[INPUT FOR THIS TASK Boundary: Start]

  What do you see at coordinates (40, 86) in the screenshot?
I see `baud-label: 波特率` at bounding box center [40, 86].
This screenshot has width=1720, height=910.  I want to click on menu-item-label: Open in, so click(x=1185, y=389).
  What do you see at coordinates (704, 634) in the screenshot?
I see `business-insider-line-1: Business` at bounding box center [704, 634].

[INPUT FOR THIS TASK Boundary: End]

■ WHAT THE TASK REQUIRES ■
How many lines in the items above contain the word "screenshot"? Reply with the number only.

■ ANSWER ■
3